Directions for this task :: From the passage below on eIF4E phosphorylation in depression, quote word for word the part that begins with the words containing "(see pages 2118–2133)" and ends with "of eIF4E-dependent proteins.".

Role of eIF4E Phosphorylation in Depression
Inês S. Amorim,* Sonal Kedia,* Stella Kouloulia,* Konstanze Simbriger,* Ilse Gantois, et al.
(see pages 2118–2133)
By regulating translation, cells can rapidly synthesize proteins when and where they are needed. Translational regulation occurs primarily at the initiation step, where eukaryotic initiation factors (eIFs) bring mRNA and ribosomal subunits together. In most cases, mRNA is brought into the initiation complex by eIF4E, which binds to the 5′ cap. Sequestration of eIF4E by eIF4E-binding proteins inhibits this step, thus limiting translation of many mRNAs. Growth factors and other signals promote phosphorylation of eIF4E-binding proteins, causing them to release eIF4E, which then promotes translation of eIF4E-dependent proteins.
Direct phosphorylation of eIF4E is another potential mechanism of translational control. A single residue on eIF4E (Ser209) is phosphorylated by Mnk kinases, which are activated downstream of MAPK and ERK kinases. These kinases are activated by many signaling molecules and are important for synaptic plasticity. Intriguingly, phosphorylation of eIF4E is stimulated by fluoxetine, a common antidepressant that inhibits serotonin reuptake. How eIF4E phosphorylation affects translation, particularly in neurons, is poorly understood, however.

Information supplied ::
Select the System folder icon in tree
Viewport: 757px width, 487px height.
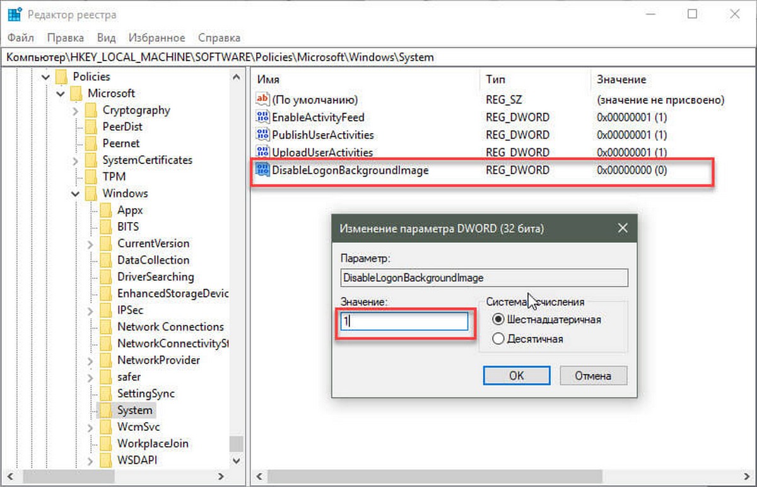click(x=106, y=410)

Answer space ::
(see pages 2118–2133)
By regulating translation, cells can rapidly synthesize proteins when and where they are needed. Translational regulation occurs primarily at the initiation step, where eukaryotic initiation factors (eIFs) bring mRNA and ribosomal subunits together. In most cases, mRNA is brought into the initiation complex by eIF4E, which binds to the 5′ cap. Sequestration of eIF4E by eIF4E-binding proteins inhibits this step, thus limiting translation of many mRNAs. Growth factors and other signals promote phosphorylation of eIF4E-binding proteins, causing them to release eIF4E, which then promotes translation of eIF4E-dependent proteins.